▸ Task brief:
Reproduce the lines in the data records below exactly as they are, leaving out the pictures.

Data records
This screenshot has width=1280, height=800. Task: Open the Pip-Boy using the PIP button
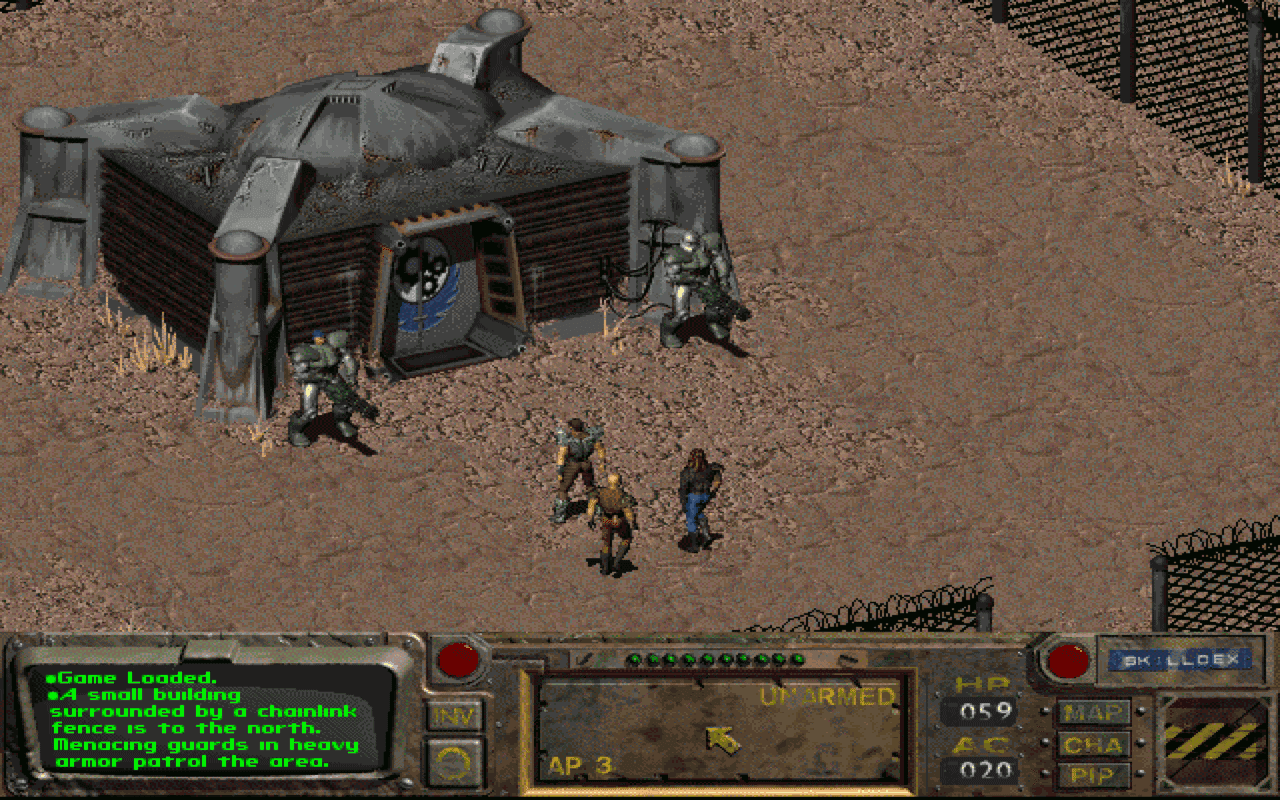1094,774
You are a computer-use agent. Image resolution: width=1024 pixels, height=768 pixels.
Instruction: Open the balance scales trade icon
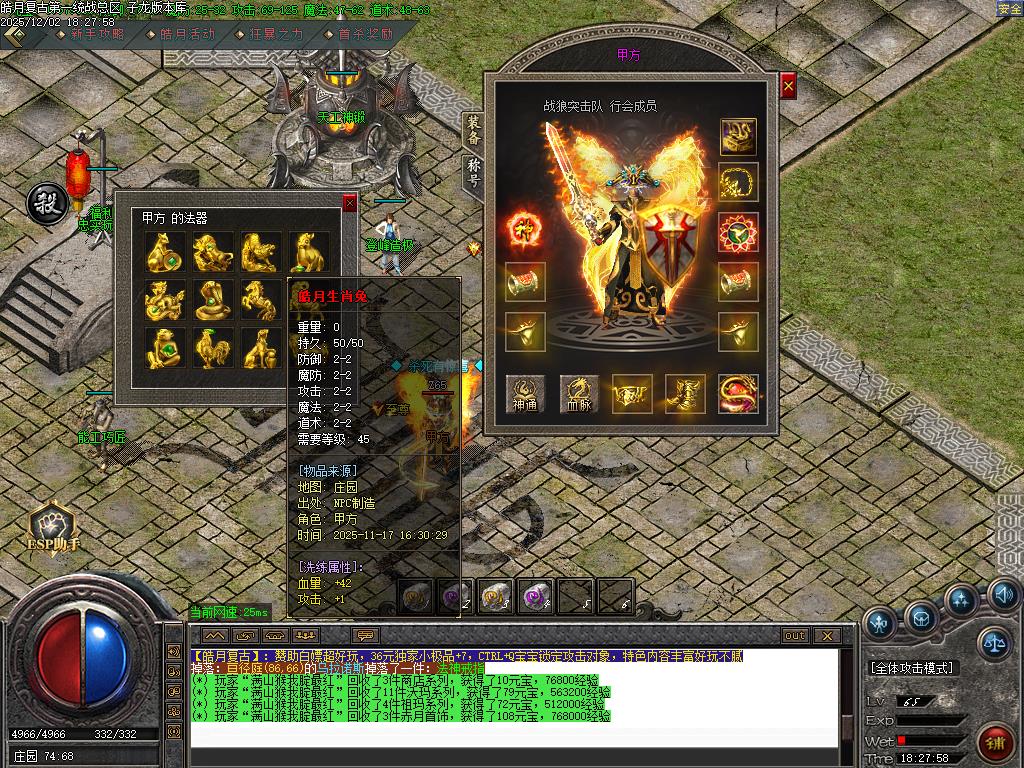tap(993, 642)
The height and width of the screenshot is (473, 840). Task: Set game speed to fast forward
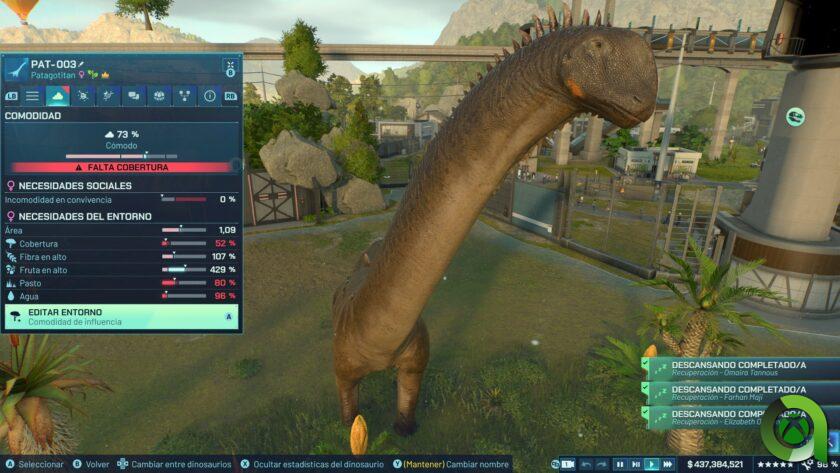667,464
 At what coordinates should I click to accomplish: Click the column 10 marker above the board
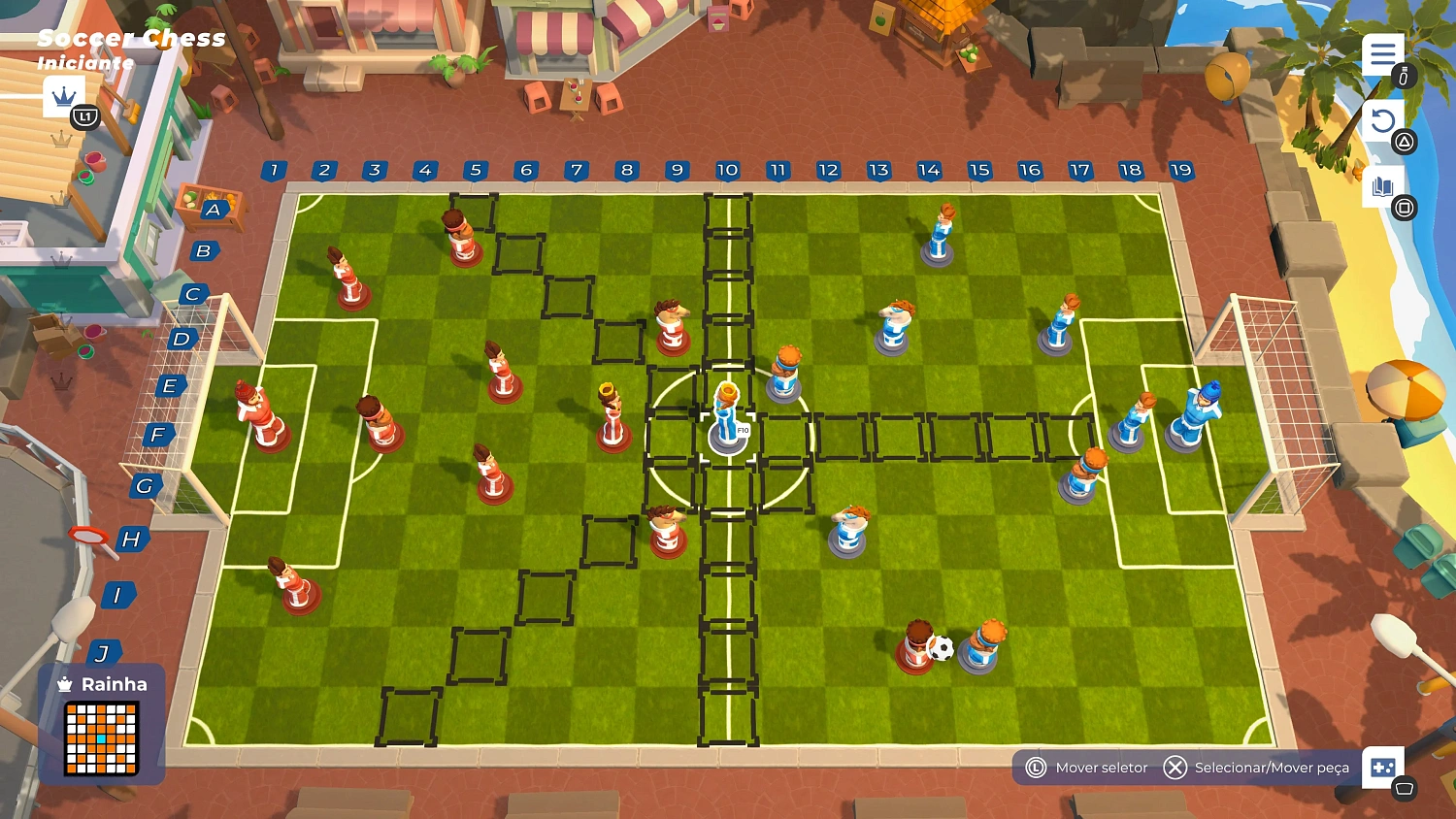pos(726,170)
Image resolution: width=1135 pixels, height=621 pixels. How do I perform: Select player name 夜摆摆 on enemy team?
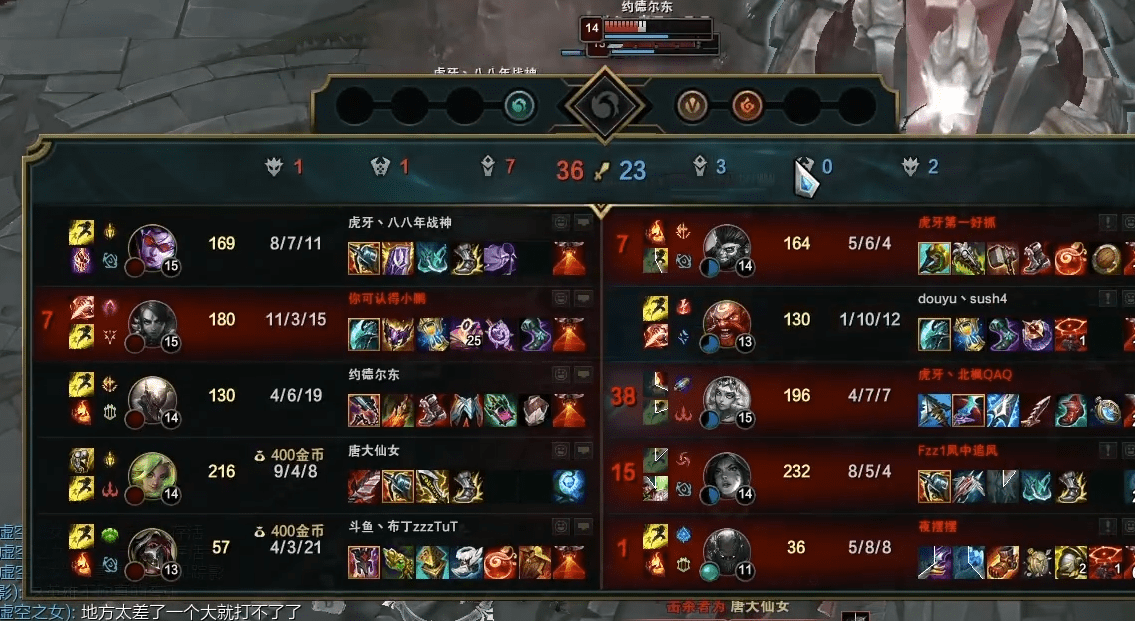pyautogui.click(x=938, y=526)
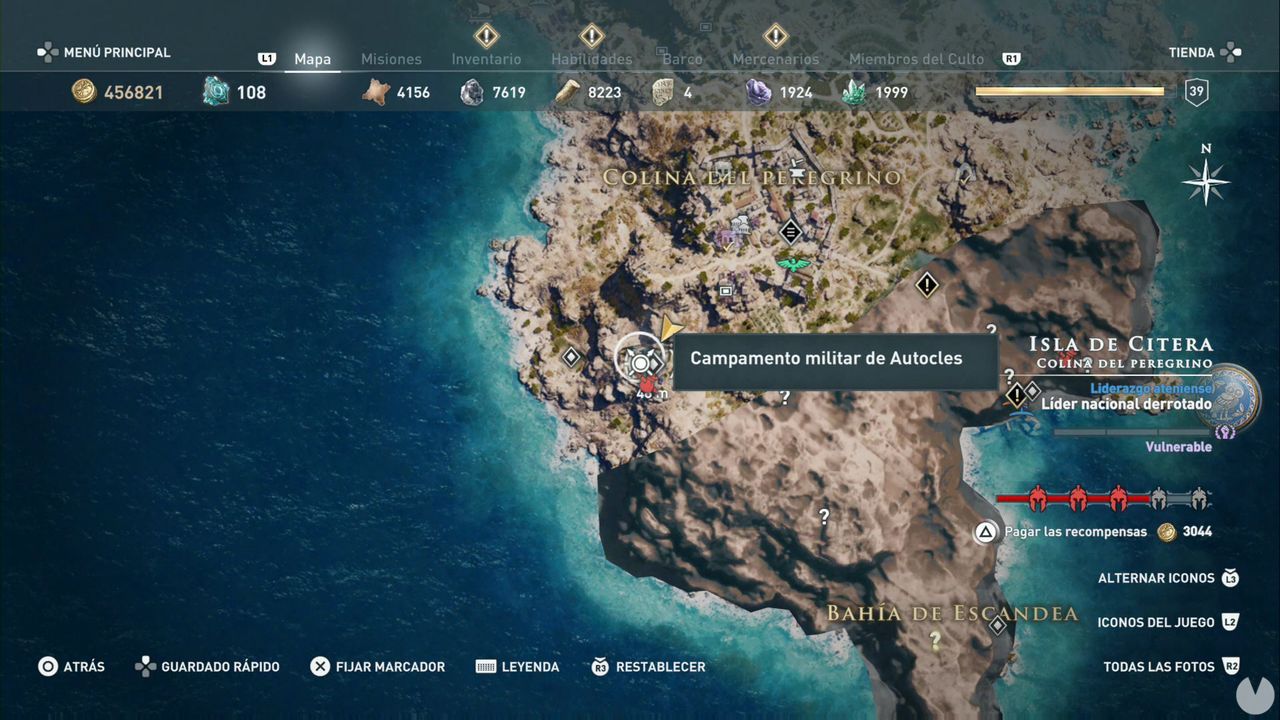Screen dimensions: 1280x720
Task: Toggle Alternar iconos
Action: (x=1159, y=578)
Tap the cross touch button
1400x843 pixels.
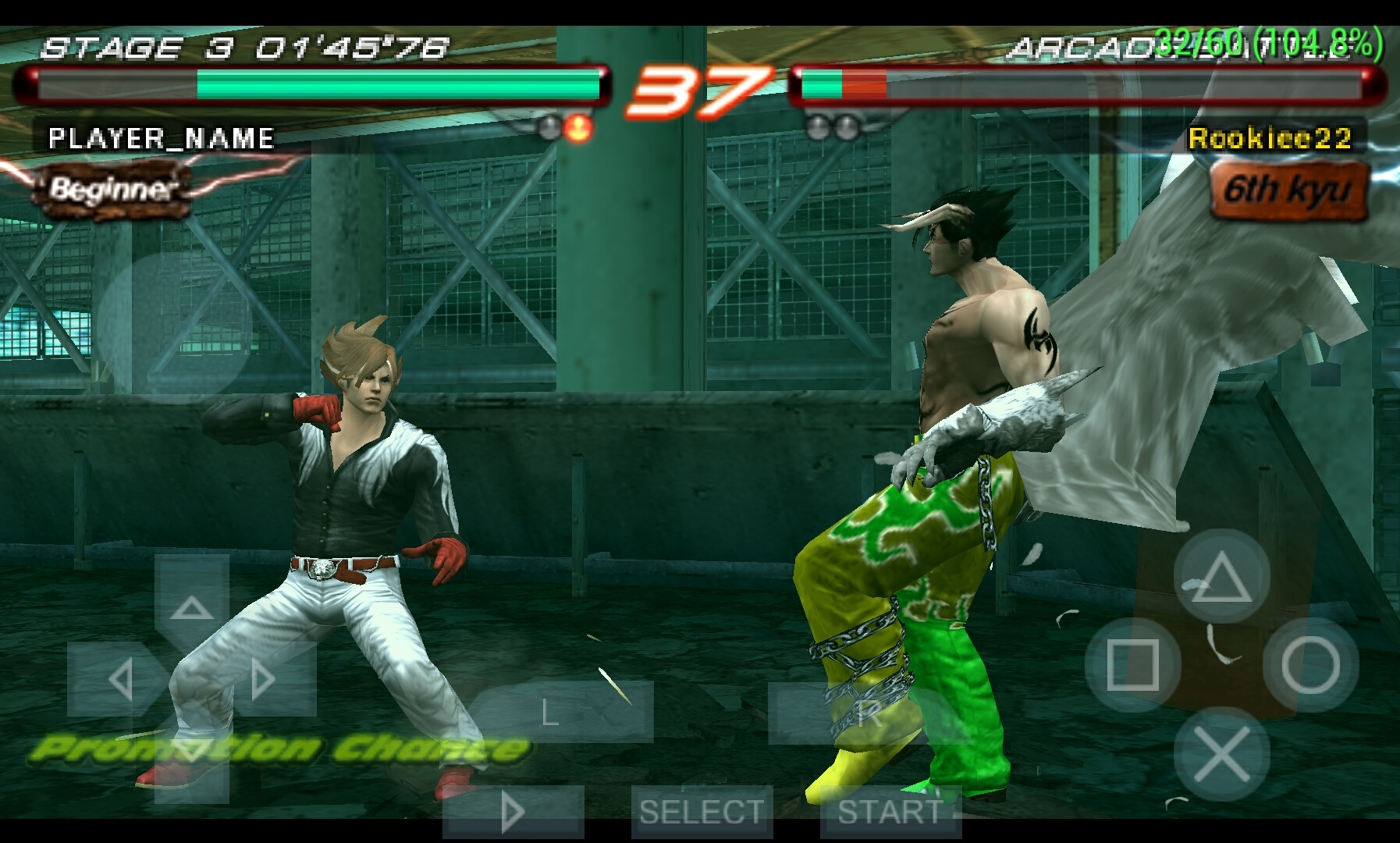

▸ Finished exercise:
This screenshot has width=1280, height=800. Task: Open the Pip-Boy using the PIP button
1094,774
You are a computer-use agent. Image resolution: width=1024 pixels, height=768 pixels.
Instruction: Open the balance scales trade icon
tap(993, 642)
The height and width of the screenshot is (473, 840). Task: Set game speed to fast forward
667,464
 At what coordinates should I click to accomplish: Click the column 10 marker above the board
pos(726,170)
Image resolution: width=1135 pixels, height=621 pixels. How do I perform: Select player name 夜摆摆 on enemy team?
pyautogui.click(x=938, y=526)
Screen dimensions: 1280x720
Task: Toggle Alternar iconos
Action: (x=1159, y=578)
Tap the cross touch button
1400x843 pixels.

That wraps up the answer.